→ **EXERCISE INSTRUCTIONS**: Wherever the string "agent" appears in the records, return the line that holds it.

→ **MATERIAL SHOWN**:
____

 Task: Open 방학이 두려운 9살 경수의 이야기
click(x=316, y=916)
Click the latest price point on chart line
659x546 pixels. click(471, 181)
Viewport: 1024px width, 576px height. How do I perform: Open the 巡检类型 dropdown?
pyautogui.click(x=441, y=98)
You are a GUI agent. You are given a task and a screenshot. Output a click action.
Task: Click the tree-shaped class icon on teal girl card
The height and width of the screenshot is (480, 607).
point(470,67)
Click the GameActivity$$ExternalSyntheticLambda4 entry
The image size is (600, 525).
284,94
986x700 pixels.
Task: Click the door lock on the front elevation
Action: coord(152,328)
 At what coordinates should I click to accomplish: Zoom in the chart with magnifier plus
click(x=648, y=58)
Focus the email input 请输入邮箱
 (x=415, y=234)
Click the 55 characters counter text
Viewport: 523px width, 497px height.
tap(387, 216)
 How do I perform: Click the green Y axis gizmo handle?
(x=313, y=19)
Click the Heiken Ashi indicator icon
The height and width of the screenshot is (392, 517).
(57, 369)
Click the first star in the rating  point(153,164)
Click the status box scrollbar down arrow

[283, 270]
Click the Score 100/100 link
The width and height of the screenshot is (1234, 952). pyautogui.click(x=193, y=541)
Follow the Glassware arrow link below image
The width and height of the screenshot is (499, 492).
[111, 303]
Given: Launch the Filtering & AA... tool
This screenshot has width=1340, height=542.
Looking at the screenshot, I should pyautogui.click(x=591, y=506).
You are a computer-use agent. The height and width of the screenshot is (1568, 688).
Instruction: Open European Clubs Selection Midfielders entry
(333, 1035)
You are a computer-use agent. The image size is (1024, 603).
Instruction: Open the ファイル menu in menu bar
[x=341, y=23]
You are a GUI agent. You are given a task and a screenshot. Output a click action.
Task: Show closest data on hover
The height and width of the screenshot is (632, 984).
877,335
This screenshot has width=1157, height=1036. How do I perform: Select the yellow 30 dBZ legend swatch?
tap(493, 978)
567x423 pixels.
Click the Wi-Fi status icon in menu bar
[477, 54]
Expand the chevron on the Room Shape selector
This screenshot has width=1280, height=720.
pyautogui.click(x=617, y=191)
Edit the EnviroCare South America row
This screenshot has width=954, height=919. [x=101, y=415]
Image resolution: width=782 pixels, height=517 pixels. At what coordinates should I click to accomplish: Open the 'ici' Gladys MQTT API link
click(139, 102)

____

→ **EXERCISE OUTPUT**:
You are a GUI agent. You are given a task and a screenshot. Output a click action.
You are a computer-use agent. The height and width of the screenshot is (1568, 688).
You are a computer-use agent. The image size is (1024, 603).
You are a GUI agent. You are given a task and a screenshot. Output a click action.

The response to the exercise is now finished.